Top of SUPPLIED RECORDS

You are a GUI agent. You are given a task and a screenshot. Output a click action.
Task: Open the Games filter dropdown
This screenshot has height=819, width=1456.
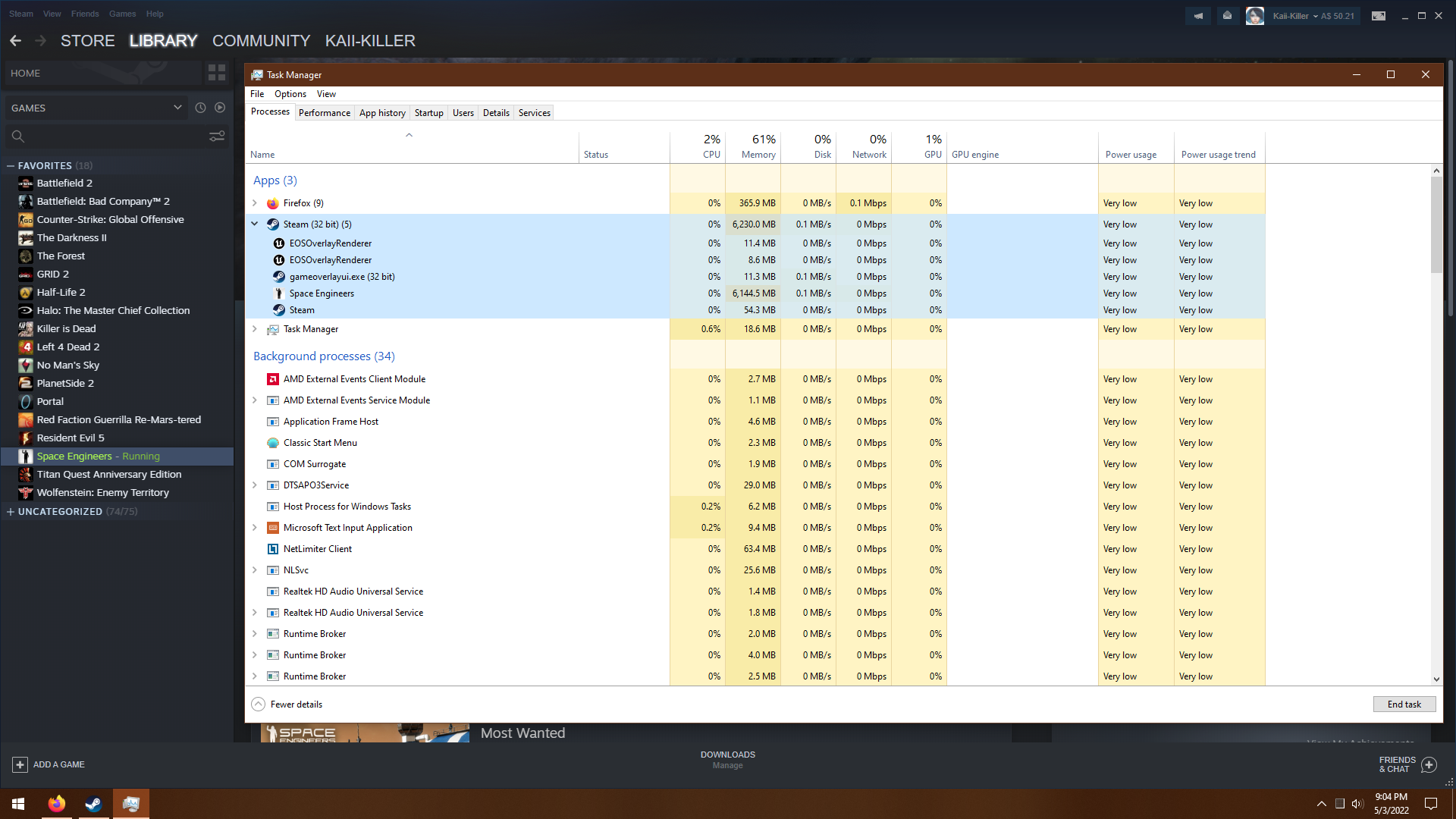(177, 108)

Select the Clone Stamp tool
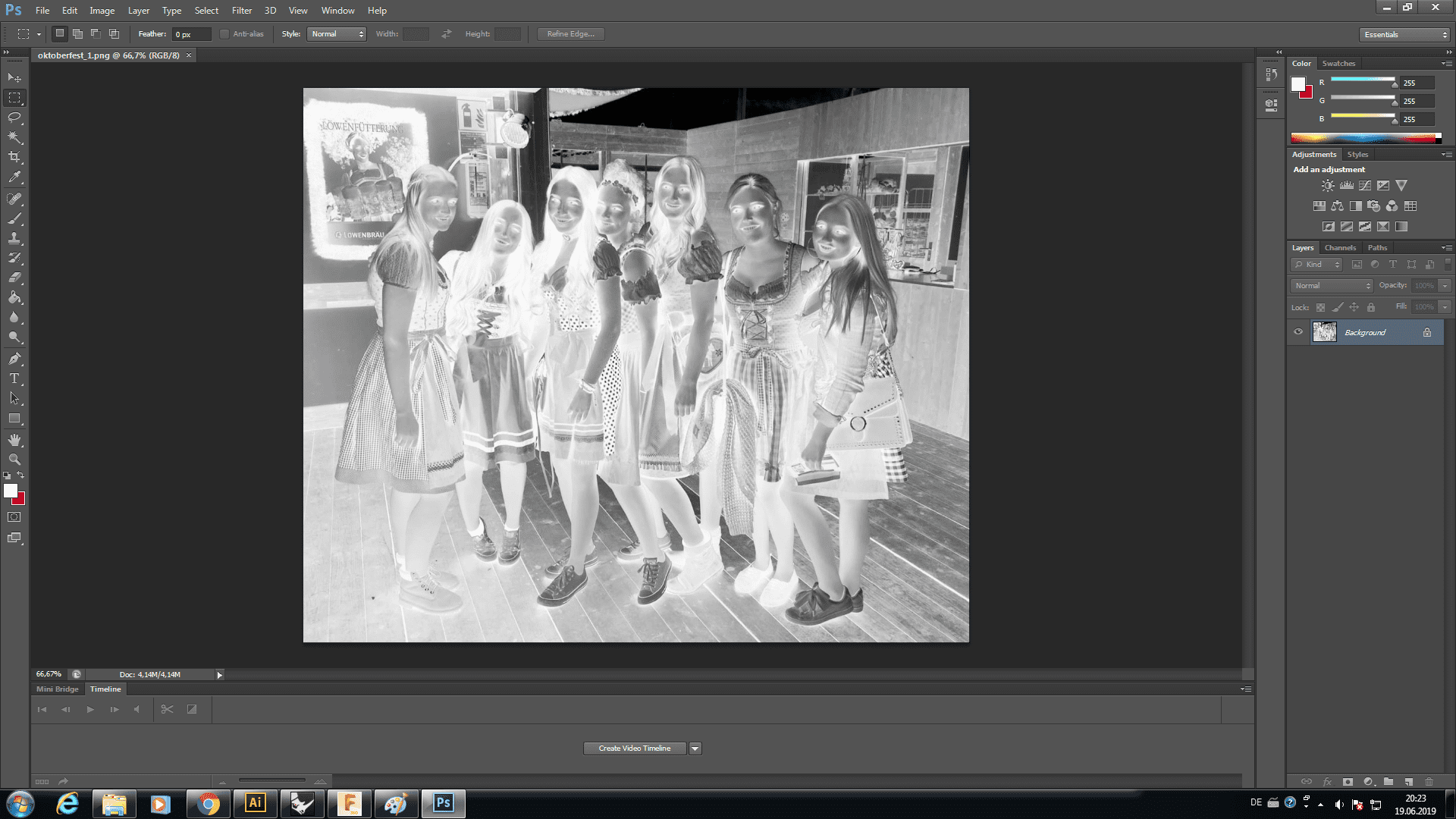click(x=14, y=238)
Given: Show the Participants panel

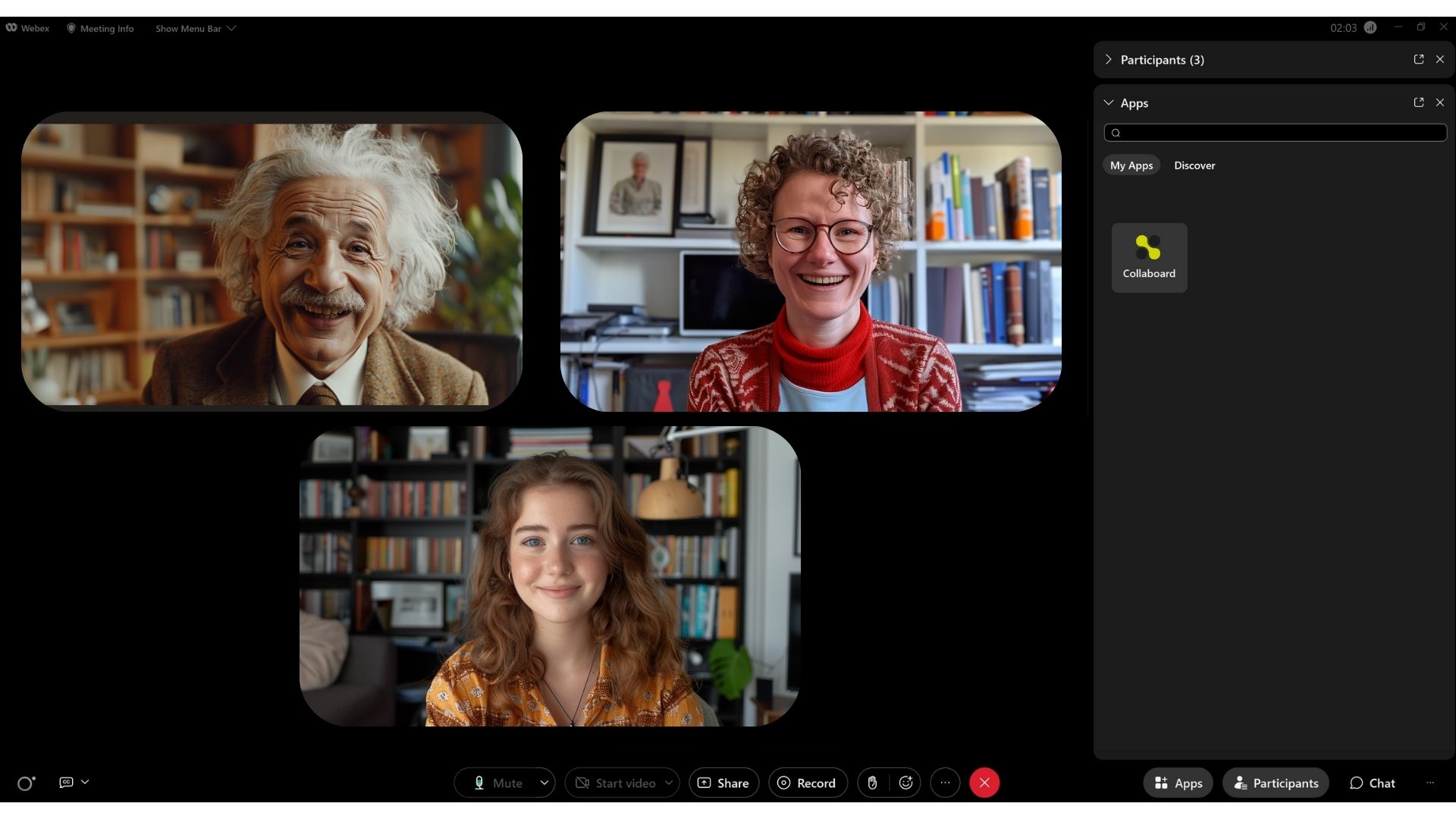Looking at the screenshot, I should click(1275, 783).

Bottom of SUPPLIED RECORDS

WHAT YOU HAVE TO DO >>
The entries above, every one of them, should be retyped exactly, with no pictures carried over.

RESPONSE TO THIS TASK >>
You are a GUI agent. You are given a task and a screenshot. Output a click action.
Task: Open the Games filter dropdown
This screenshot has height=819, width=1456.
(177, 108)

Select the Clone Stamp tool
click(x=14, y=238)
Given: Show the Participants panel

Looking at the screenshot, I should click(1275, 783).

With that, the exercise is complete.